**THE TASK**
Repeat the entries below word for word, from the line containing "This screenshot has width=2576, height=728. In" through the line containing "(447, 106).", including both of those lines.

+++ SUPPLIED RECORDS +++

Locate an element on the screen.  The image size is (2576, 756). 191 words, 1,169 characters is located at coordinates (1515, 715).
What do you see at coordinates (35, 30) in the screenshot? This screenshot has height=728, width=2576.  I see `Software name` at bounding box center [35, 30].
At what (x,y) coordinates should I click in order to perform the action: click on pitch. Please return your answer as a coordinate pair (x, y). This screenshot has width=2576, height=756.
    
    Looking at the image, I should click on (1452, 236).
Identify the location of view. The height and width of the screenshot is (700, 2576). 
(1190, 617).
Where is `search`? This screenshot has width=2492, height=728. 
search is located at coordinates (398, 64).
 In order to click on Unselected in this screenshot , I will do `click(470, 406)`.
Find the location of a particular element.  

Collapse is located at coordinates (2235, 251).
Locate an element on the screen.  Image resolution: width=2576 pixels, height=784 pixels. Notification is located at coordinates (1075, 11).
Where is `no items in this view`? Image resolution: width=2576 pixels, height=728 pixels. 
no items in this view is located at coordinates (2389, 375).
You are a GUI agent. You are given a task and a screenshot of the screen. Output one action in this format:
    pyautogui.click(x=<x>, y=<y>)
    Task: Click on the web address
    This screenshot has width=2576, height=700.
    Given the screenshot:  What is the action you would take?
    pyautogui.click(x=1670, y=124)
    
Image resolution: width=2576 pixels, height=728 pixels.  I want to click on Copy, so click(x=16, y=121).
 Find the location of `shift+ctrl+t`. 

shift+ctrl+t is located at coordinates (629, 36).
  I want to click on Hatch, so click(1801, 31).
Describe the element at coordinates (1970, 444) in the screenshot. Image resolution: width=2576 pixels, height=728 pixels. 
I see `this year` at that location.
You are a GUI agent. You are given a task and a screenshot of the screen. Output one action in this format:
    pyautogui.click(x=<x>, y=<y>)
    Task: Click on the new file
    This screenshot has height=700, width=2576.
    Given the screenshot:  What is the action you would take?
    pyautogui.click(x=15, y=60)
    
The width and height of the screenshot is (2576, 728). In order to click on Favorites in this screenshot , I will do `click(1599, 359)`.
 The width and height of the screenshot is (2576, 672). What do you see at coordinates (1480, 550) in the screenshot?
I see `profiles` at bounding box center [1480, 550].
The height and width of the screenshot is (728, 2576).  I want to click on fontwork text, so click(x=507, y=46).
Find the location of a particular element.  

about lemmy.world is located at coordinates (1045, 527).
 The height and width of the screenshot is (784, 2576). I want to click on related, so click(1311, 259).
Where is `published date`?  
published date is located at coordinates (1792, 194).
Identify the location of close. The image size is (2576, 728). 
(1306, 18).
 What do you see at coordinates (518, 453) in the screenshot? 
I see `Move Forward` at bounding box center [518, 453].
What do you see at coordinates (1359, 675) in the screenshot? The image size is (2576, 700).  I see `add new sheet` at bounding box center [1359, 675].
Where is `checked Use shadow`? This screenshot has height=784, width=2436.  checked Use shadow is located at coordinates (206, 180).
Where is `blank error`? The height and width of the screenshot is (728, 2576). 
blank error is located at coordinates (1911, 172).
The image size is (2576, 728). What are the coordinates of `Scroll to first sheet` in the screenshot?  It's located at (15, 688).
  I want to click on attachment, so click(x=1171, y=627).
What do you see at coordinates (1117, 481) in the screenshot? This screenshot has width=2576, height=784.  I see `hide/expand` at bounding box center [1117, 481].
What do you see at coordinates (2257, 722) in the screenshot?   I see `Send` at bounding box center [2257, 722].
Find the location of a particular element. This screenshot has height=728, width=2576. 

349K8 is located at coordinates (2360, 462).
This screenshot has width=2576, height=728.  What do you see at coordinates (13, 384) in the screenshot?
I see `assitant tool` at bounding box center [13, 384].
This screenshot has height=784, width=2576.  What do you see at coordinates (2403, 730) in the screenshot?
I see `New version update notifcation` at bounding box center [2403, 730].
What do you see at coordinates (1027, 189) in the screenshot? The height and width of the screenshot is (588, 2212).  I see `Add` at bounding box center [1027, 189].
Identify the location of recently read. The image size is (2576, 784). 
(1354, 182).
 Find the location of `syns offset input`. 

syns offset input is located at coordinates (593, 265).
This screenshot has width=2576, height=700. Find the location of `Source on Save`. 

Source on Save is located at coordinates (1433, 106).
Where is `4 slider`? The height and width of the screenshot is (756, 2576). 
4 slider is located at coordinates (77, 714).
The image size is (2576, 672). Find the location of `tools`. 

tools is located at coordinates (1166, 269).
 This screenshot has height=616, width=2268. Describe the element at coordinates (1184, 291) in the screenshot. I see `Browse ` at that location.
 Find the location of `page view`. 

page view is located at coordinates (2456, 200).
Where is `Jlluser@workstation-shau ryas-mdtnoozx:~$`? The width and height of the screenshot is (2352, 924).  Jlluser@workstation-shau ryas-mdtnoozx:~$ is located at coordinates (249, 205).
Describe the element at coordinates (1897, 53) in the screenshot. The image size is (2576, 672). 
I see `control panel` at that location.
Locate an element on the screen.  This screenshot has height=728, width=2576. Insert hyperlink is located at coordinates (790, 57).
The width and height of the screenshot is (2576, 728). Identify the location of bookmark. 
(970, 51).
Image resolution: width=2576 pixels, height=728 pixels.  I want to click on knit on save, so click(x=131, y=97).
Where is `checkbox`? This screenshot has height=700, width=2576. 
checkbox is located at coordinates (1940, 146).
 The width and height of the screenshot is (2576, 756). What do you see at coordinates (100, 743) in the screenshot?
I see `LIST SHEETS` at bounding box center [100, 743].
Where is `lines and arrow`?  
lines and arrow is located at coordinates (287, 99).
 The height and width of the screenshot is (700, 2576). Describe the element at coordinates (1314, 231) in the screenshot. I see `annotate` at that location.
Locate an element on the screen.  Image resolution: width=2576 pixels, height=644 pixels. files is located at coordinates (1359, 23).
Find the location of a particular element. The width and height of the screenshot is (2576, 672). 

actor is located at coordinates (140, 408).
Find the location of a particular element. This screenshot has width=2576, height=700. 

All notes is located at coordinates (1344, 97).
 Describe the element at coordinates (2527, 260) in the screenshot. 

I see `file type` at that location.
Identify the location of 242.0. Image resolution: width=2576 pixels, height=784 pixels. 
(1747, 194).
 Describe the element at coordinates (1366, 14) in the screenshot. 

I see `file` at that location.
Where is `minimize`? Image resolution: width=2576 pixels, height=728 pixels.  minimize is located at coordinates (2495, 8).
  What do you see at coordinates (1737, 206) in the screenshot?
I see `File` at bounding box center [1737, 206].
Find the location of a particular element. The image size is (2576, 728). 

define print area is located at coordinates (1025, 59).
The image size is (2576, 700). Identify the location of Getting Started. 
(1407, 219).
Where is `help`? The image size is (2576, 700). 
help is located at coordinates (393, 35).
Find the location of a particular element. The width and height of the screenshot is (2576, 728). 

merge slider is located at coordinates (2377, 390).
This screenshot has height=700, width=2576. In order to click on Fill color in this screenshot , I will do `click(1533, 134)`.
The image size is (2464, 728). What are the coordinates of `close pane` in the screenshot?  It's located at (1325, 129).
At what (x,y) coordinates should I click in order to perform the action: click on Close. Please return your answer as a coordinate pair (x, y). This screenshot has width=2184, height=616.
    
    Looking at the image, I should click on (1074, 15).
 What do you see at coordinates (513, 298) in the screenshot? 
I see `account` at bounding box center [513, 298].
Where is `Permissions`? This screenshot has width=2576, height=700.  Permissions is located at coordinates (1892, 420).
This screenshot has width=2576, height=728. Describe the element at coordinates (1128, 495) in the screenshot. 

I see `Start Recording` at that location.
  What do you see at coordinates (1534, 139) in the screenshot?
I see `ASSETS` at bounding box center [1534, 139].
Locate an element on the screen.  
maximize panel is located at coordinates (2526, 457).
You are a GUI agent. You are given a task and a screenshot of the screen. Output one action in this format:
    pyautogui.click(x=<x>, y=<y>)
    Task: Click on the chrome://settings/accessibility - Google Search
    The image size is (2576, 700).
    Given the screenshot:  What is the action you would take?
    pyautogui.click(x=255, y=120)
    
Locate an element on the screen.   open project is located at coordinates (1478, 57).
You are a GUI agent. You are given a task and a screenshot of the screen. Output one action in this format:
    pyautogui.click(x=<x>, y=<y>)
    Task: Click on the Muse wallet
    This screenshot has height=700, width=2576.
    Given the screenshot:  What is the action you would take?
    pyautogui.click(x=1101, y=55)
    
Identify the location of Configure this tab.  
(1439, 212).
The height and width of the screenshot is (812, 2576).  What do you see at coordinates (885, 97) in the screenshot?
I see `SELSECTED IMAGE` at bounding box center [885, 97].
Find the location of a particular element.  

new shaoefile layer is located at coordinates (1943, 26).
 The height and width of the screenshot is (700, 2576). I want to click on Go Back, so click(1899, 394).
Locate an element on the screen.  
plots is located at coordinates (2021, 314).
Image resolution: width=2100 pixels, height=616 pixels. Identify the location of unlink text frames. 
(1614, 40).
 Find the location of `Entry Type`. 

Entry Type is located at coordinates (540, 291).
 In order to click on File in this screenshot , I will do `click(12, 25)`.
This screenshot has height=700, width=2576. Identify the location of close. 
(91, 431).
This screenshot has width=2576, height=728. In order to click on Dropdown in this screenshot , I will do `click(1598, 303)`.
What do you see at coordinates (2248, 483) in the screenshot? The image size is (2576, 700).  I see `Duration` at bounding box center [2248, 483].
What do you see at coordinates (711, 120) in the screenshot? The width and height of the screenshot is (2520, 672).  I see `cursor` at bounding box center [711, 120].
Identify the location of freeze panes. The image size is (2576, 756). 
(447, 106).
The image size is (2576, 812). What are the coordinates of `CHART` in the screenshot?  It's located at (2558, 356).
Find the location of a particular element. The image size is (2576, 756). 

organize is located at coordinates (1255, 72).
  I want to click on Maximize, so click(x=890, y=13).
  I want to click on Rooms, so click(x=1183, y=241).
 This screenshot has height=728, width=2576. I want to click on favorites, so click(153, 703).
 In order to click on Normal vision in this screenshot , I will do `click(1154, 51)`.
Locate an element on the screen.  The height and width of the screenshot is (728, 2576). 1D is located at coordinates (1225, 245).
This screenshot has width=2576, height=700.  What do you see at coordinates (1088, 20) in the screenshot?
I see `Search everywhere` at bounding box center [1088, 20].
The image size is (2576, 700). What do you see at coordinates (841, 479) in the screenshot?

+++

**FINAL ANSWER**
This screenshot has width=2576, height=728. In order to click on Dropdown in this screenshot , I will do `click(1598, 303)`.
What do you see at coordinates (2248, 483) in the screenshot? The image size is (2576, 700).  I see `Duration` at bounding box center [2248, 483].
What do you see at coordinates (711, 120) in the screenshot? The width and height of the screenshot is (2520, 672).  I see `cursor` at bounding box center [711, 120].
Identify the location of freeze panes. The image size is (2576, 756). 
(447, 106).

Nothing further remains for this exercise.